Francisco Danilo de Lima

Cariré - Ceará - Consultoria/extensão
postado em 01/12/2006

Parabéns pelo artigo. Aqui na minha região tenho deparado-me com vários casos da doença. Gostaria de ressaltar que uma maior atenção dos produtores ao adquirirem novos animais ao rebanho, observando se há sinais dessa doença no rebanho de origem desses animais. Pois essa medida impede que esta doença venha se propagar ainda mais, evitando também mais prejuizos .

Eloisa Braga de Oliveira

Vitória da Conquista - Bahia - Produção de ovinos
postado em 01/10/2007

Parabéns Vicente,por este artigo tão interessante,com informações preciosas e além disso gratuita.Obrigada a Farmpoint um site que traz toda informação necessária aos produtores em geral.

Abraços,
Eloisa

Rebeca Maria Pinheiro de Almeida Sampaio

São Luís - Maranhão - Estudante
postado em 18/10/2007

Interessante, amplo e direto!
Pra mim que sou estudante de medicina Veterinária, é muito importante um artigo direto, pois facilita a compreensão e deixa a leitura mais prezerosa!
Mas é importante lembrar, que a linfadenite é um problema que já se tornou muito comum aqui no Maranhão e alguns tratadores não dão a merecida importância que ela deveria ter, pois é de muito fácil disseminação, mas o controle quando bem feito, tem ótimos resultados!

Abraços
Rebeca

Luis Bernabe Castillo Granados

Campos dos Goytacazes - Rio de Janeiro - Pesquisa/ensino
postado em 23/07/2008

Sou médico veterinário e produtor de caprinos no município de Campos dos Goytacazes. Na minha região tem sido frequente o aparecimento da linfadenite caseosa superficial em ovinos (maior frequencia) e caprinos (menor frequencia). Alguns tratadores já sabem identificar a patogenia e o procedimento a ser seguido. No entanto, a pesar da experiência com esta doença, uma cabra no meu rebanho desenvolveu a linfadenite de uma forma pouco comentada: no ubere.
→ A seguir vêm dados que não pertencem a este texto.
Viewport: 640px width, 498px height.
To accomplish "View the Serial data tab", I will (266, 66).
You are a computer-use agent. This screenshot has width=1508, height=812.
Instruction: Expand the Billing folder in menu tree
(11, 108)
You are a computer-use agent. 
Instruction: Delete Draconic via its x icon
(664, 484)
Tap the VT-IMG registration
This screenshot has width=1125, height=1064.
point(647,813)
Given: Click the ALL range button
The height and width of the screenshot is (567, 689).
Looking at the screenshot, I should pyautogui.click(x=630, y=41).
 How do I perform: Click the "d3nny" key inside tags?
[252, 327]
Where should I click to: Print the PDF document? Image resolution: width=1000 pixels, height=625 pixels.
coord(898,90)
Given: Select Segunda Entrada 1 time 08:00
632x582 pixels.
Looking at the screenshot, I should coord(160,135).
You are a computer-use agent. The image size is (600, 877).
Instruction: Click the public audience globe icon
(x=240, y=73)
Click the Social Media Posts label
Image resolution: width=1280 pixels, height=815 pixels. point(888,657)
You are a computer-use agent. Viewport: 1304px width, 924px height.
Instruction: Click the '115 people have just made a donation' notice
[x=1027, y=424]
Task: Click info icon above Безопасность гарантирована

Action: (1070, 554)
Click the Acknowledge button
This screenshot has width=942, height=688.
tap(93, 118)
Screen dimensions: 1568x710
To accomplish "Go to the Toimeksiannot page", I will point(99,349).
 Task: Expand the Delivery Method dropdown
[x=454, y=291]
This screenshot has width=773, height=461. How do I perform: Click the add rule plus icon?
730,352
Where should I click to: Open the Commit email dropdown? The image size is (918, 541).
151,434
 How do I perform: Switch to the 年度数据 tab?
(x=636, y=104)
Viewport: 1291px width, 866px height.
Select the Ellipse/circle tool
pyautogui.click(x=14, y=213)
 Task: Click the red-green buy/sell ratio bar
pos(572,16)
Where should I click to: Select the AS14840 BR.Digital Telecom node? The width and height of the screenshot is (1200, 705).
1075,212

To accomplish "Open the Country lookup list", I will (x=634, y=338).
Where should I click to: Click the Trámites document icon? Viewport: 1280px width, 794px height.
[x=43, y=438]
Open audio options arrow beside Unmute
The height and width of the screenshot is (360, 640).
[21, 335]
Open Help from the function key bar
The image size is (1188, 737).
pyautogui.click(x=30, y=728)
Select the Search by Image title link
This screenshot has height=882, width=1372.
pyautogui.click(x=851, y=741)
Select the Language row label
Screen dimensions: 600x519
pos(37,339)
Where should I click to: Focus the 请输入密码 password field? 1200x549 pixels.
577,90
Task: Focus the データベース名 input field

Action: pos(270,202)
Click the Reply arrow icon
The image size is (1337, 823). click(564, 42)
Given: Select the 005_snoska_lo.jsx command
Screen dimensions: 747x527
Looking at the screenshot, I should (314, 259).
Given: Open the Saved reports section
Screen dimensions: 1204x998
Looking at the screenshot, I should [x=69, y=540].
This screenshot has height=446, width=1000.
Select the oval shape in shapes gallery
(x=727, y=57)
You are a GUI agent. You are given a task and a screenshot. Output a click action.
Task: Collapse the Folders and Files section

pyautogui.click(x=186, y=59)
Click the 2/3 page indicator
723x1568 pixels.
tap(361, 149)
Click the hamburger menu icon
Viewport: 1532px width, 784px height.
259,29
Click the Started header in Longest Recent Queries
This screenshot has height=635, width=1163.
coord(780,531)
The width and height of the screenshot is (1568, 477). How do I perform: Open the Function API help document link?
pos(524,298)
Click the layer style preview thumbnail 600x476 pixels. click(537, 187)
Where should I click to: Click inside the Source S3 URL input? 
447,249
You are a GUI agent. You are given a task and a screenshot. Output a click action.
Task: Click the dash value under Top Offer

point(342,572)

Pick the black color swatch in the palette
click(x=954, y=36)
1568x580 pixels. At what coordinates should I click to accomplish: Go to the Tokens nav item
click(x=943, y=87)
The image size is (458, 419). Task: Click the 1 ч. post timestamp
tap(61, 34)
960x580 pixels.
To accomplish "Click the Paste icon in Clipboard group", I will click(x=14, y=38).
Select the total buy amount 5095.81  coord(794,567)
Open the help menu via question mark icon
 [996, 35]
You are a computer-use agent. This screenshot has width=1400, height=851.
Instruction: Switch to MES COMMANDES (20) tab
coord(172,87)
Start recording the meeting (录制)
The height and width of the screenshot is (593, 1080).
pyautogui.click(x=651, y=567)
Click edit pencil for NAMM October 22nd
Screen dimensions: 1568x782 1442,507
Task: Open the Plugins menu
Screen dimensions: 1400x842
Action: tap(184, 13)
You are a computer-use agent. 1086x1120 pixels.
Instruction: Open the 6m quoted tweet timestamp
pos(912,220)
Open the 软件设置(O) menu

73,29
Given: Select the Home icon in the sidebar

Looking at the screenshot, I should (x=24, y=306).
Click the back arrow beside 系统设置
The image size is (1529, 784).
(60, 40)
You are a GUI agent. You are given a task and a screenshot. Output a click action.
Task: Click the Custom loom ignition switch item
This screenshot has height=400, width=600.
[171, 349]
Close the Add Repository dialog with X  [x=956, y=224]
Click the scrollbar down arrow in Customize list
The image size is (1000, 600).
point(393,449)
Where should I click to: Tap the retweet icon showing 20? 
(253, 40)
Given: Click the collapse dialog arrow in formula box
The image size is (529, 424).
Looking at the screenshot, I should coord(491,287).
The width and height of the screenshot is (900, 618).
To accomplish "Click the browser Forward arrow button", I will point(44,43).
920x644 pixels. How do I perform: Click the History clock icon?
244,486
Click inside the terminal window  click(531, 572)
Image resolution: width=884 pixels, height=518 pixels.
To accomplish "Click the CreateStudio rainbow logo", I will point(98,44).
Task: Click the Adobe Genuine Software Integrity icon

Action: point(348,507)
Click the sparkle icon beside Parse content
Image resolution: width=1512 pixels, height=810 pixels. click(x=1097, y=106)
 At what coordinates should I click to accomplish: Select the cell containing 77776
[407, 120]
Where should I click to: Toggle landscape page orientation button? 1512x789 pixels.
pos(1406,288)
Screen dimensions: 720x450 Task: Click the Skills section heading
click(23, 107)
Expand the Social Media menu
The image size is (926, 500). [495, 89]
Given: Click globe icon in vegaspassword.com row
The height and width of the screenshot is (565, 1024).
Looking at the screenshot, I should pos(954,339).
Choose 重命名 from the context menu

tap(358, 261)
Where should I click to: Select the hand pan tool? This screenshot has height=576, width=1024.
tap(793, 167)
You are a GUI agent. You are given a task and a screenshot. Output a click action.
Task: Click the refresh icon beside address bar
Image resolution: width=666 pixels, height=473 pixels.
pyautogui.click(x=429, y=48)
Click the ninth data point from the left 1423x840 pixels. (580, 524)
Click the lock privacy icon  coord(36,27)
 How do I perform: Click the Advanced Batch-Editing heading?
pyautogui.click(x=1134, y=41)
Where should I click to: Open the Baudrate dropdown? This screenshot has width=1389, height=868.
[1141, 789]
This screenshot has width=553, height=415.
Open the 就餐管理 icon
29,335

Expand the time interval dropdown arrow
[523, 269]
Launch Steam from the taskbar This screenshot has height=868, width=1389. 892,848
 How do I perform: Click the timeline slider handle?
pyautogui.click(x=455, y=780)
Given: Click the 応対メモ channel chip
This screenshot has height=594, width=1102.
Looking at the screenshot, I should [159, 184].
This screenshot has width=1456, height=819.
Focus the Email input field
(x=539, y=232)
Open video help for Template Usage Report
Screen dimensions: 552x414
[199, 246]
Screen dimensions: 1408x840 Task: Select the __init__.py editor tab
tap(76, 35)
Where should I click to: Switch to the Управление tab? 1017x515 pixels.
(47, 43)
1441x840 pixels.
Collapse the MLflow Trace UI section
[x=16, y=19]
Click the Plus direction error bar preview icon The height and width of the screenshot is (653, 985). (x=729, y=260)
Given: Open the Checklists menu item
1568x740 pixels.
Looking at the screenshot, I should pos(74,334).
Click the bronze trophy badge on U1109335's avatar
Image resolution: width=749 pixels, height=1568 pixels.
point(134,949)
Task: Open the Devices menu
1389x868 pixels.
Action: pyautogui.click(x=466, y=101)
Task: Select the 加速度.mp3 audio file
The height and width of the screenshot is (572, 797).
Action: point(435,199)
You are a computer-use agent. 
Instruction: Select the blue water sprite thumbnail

Tenho estudado muito sobre o assunto e são poucas a citações a respeito. A princípio ela começou a apresentar o ubere tumefeito e produção de leite fora da epoca. Pensei que poderia estar desenvolvendo uma mastite. Fiz coleta de material e enviei ao laboratório que confirmou Streptococcus sp. Continuei o tratamento para a mastite.

Porém posteriomente se desenvolveram alguns nódulos e estes vieram a romper, secretando material purulento. A isolei do resto do rebanho e tentei fazer uma intervenção cirurgica para a remoção dos outros nódulos que ainda estão se formando no ubere. No entento, não foi possível com anestesia local.

Fica esta casuística para que fiquemos atentos as diferentes formas da linfadenite.
Abraços

Jamilson Machado dos Santos

Campos dos Goytacazes - Rio de Janeiro - Produção de caprinos de leite
postado em 28/07/2008

Parabéns ao Vicente, por dominar um problema nacional,.. ou mundial, e ao Luiz Barnabè pela formulação da pergunta.
Abraço a todos

Diego Francisco Oliveira Coelho

João Pessoa - Paraiba - Estudante
postado em 01/08/2008

Belo artigo, corroboro com o colega que falou sobre a necessidade de pesquisas que venham a melhor o controle e prevenção no caso de vacinas.
É importante que a Linfadenite seja combatida, pois uma perda de 40% no valor da pele é um absurdo, isso é um dos gargalos que fazem com que os curtumes do nordeste operarem com apenas 33% de sua capacidade.

Abraços a todos

josé inácio nascimento oliveira

Ribeira do Pombal - Bahia - Instituições governamentais
postado em 10/03/2009

é muito importante a divulgação de matérias como essas; com isso os leitores tem esclarecimentos suficientes, e até para que os produtores se previnam contra este mal.